When the line containing "Task: Tick the Match parameters checkbox" appears in the data below, begin copying there and stop only after the line containing "Given: Click the green refresh arrows icon".

* _Data supplied_:
- Opening Delimiter -
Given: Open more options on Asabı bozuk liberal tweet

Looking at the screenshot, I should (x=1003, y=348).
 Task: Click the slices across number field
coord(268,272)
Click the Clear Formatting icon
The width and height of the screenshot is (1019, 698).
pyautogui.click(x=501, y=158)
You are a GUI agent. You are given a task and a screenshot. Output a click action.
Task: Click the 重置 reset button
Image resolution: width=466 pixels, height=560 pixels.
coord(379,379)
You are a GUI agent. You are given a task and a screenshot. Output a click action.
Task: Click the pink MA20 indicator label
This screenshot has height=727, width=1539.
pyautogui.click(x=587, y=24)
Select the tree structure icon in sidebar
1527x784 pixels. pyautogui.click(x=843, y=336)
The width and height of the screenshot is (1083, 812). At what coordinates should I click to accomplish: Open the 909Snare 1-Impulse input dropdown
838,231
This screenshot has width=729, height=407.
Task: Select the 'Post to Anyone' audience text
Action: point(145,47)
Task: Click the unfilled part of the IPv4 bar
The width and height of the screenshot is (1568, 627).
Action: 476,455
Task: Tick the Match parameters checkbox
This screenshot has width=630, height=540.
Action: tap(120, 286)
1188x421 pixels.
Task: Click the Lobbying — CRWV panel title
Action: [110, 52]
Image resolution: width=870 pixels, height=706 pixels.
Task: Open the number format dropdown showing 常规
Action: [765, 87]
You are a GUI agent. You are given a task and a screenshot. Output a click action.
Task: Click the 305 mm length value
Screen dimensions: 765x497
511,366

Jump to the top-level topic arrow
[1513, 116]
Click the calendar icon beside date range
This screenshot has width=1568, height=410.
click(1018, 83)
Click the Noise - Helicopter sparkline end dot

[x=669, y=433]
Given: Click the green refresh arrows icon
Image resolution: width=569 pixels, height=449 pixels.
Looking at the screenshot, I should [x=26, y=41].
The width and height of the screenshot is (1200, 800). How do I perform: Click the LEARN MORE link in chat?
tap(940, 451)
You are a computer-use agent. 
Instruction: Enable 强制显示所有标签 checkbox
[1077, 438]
- Closing Delimiter -
* _Task response_:
Task: Tick the Match parameters checkbox
This screenshot has width=630, height=540.
Action: tap(120, 286)
1188x421 pixels.
Task: Click the Lobbying — CRWV panel title
Action: [110, 52]
Image resolution: width=870 pixels, height=706 pixels.
Task: Open the number format dropdown showing 常规
Action: [765, 87]
You are a GUI agent. You are given a task and a screenshot. Output a click action.
Task: Click the 305 mm length value
Screen dimensions: 765x497
511,366

Jump to the top-level topic arrow
[1513, 116]
Click the calendar icon beside date range
This screenshot has width=1568, height=410.
click(1018, 83)
Click the Noise - Helicopter sparkline end dot

[x=669, y=433]
Given: Click the green refresh arrows icon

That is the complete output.